Canadian Solar beat its guidance for shipments and revenue, and turned in its third consecutive quarter of profitability, but nevertheless disappointed investors – with shares trending sharply down in early trading Friday.

In a conference call, chief executive Shawn Qu noted that demand in China during the first quarter was significantly weaker than expected – a theme echoed earlier this week by Hanwha SolarOne.

Qu expects demand of at least 11GW-12GW in China this year, although “the possibility” of the country reaching its 14GW target remains in play.

Qu also acknowledged that permitting for projects in Japan – which Canadian Solar has identified as a key future downstream market – has come slower than expected. The company has recently “short listed” buyers and EPC contractors for its first batch of projects in Japan, totaling 11MW, and will "soon" be able to announce the start of construction at the first 1MW project.
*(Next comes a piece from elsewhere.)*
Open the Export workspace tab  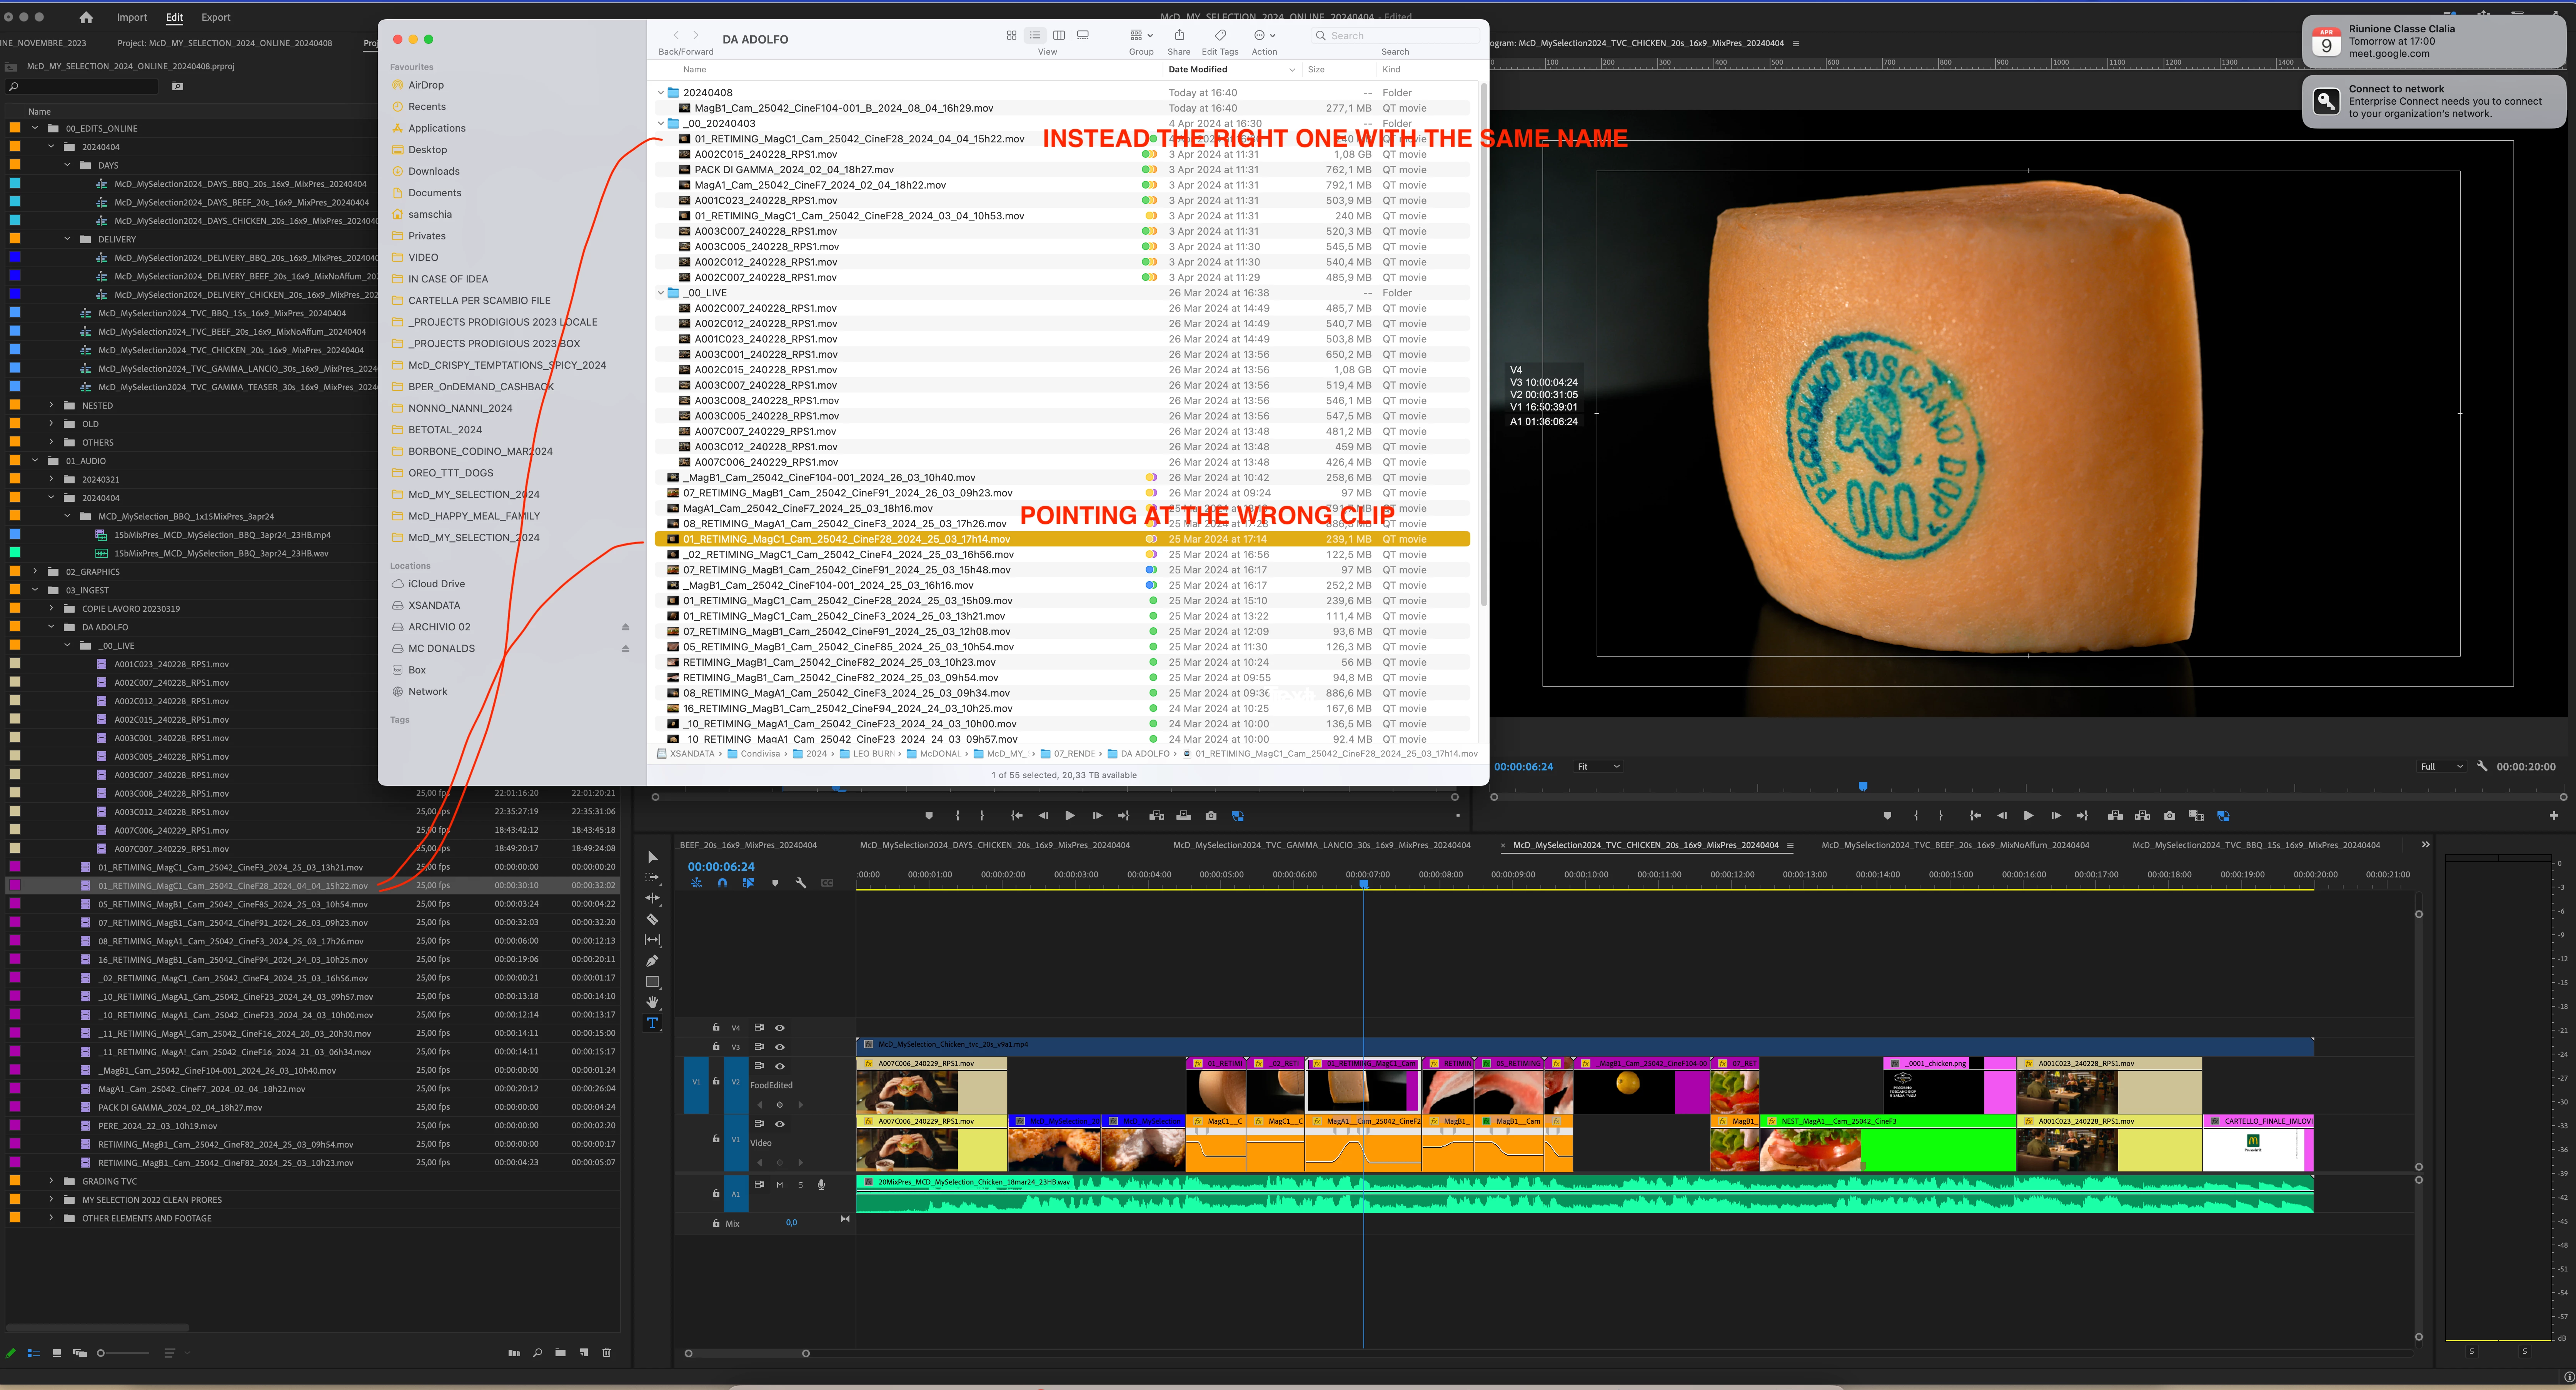[216, 17]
“Though that sounds like a humble start, it allows us to establish the market benchmark of project transaction value and EPC cost for our future projects in Japan,” Qu says.

All told, Asia accounted for 50.4% of Canadian Solar’s revenues during the quarter – down from 57.4% during the same quarter last year.

Construction of utility-scale projects also struggled in Ontario, where the company is headquartered, given the brutal North American winter of 2013-14.

Canadian Solar notched up 27.4% of its revenues from its downstream “Total Solutions” business, against its 50% target for the year. That, however, is an improvement on the 23.4% contribution the unit made in fourth-quarter 2013.

At 14.7%, the company’s gross margin took a modest hit due to a “small” fire at a cell plant in China.

Those challenges aside, Canadian Solar turned in a reasonably strong quarter, with module shipments at 500MW, compared to 340MW during the same quarter last year, and revenue at $466.3m, compared to $263.6m.

Although net income dropped to $3.8m from $20.9m in Q4 2013, it nevertheless represents the company’s third straight quarter of profits, and compares to a loss of $4.4m in the comparable quarter last year.

Investors often treat solar companies harshly during the early months in a calendar year, given the inherent slowness of the market in many core geographies due to weather.

Qu said he expects “reasonably strong global market demand growth” in 2014, with “healthy” performances from the company’s four core markets – Canada, the US, Japan and China.

Canadian Solar maintained its full-year shipment guidance of 2.5GW-2.7GW, while noting that it has recently expanded its module capacity to 3GW.

With a factory in Ontario, Canadian Solar would have an advantage should the US ramp up its tariffs on Chinese PV kit this year.

Canadian Solar’s US-listed shares were down more than 8% in pre-market trading on Friday, and after a spectacular performance in 2013, are down more than 15% year-to-date.

However, among PV suppliers which perform the majority of their manufacturing in China, it still has by far the largest market capitalization – with a value more than double that of Yingli, the world’s largest module supplier.